Two lots of the same pea variety, Tall Sugar Snap.
Review to date: The weather has been much kinder in 2008 with adequate rain and sunshine, and no excess of either! Potato blight has not arrived, yet, although onion leaf mould has, but less vigorously than in 2007. Cucumbers and courgettes came into fruit earlier than usual after a warm May, basil in the polytunnel is cropping well and rooks have been eating too many broad beans. Globe artichokes have almost finished, a result of the mild winter which allowed much stronger growth than usual in early spring, from leaves that survived the winter. Garlic has finally succumbed to rust and is ready to harvest, with some good sized bulbs, and strawberries ripened in time for Wimbledon…
At such a busy time of year, this piece can only touch on a few areas of potential action. If you intend growing leeks, for example, the first half of July is an excellent time to plant them, if you haven’t already. Note that where I use the word plant, I refer to setting out plants, not sowing seed. Leeks need two months from sowing to being large enough to set out with some room to grow, at spacings which vary according to the size of leek you hope for. I space them at 4” apart in rows across my beds which are 12-15” apart.
Brussels sprouts, purple sprouting and winter cabbage can still be planted, just, while kale can still be sown by mid July.
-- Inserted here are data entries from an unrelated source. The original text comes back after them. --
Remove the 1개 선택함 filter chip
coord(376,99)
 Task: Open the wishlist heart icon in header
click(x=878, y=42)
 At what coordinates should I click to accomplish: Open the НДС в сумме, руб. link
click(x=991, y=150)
Some bird protection will probably be necessary – I drape black netting over cloche hoops – or a mesh such as enviromesh can be used to keep butterflies off as well. It does not look nice though and needs removing to weed. To keep flies off carrots you need a fine grade mesh or fleece, although any carrots sown in July will not have time to grow large, while beetroot can still be sown until mid month.
Some sowings in July depend for their ultimate success on the weather to come. If it stays warm into September, french beans sown in July’s first week will crop well, but if autumn comes early they may struggle. Lately we have had warmer than usual conditions in late summer/early autumn, but they are not guaranteed!
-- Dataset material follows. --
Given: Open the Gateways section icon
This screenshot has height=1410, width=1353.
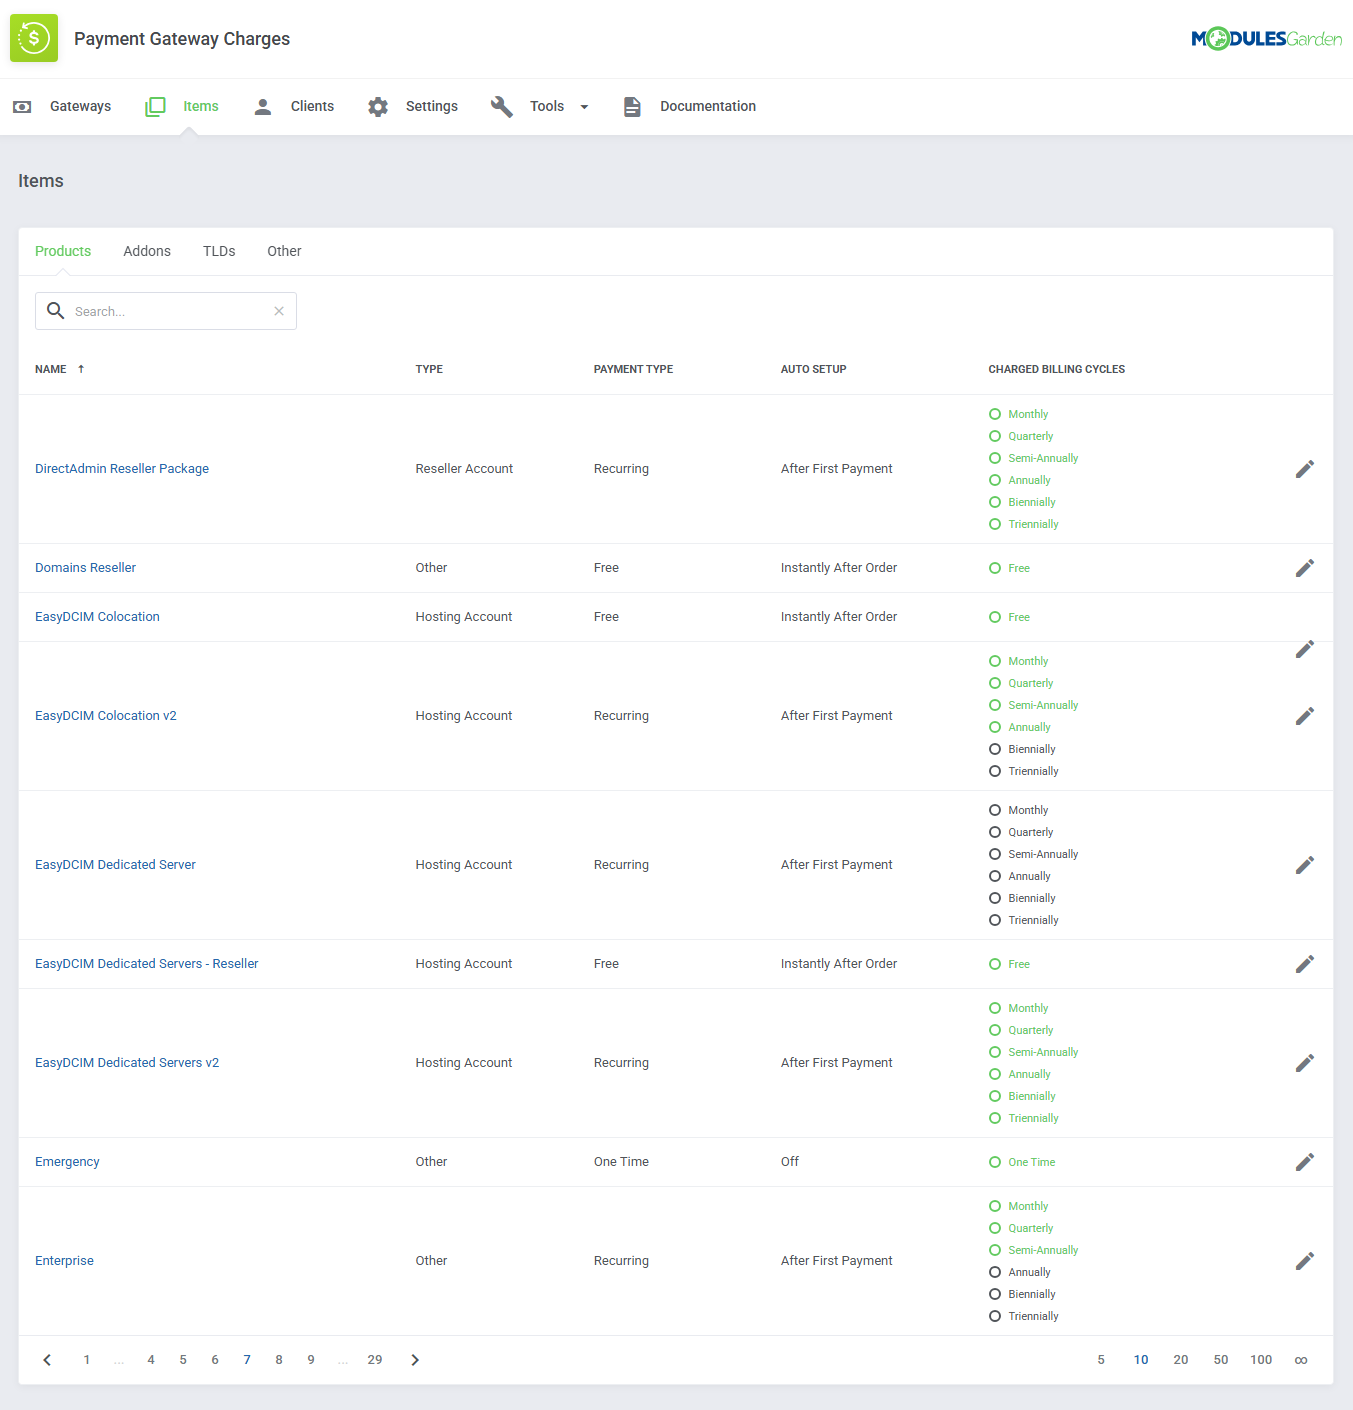Looking at the screenshot, I should pyautogui.click(x=22, y=106).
Many exciting salads can be sown in July, in fact it is the best month for sowing hearting chicories, often called radicchios. For sowing after mid month, choose a frost hardy variety such as Lusia or Marzatica (from Seeds of Italy). Endives for hearting will crop a little more rapidly and stand less well, being inclined to tipburn, a browning of some heart leaves, so they are best sown in small batches on different dates, if you want some all the time. The last sowing can be in early August. Lettuce for hearting needs sowing by late July, and is more prone to mildew as days cool down and the air becomes damper.
Strawberries growing at waist level in an animal feeder, to be out of reach of badgers. Also they were netted against blackbirds
In the top photograph there are two lots of the same pea variety, Tall Sugar Snap. In the foreground their growing points have been repeatedly picked, so they have provided lots of pea flavour in spring salads, and are less than two feet high. The ones behind have been trained through polyester twine which is looped around a row of eight foot stakes, and the first peas are ready as I write this in late June. Peas suffer mildew after midsummer so I do not advise sowing them in summer to crop in autumn.
Oriental leaves and rocket grow fast in summer but are still inclined to be damaged by flea beetles so I mostly wait until early August, to have healthier leaves which crop for a longer period, well into autumn. They are an excellent second crop after summer vegetables such as peas, broad beans, beetroot, salads and so forth have finished.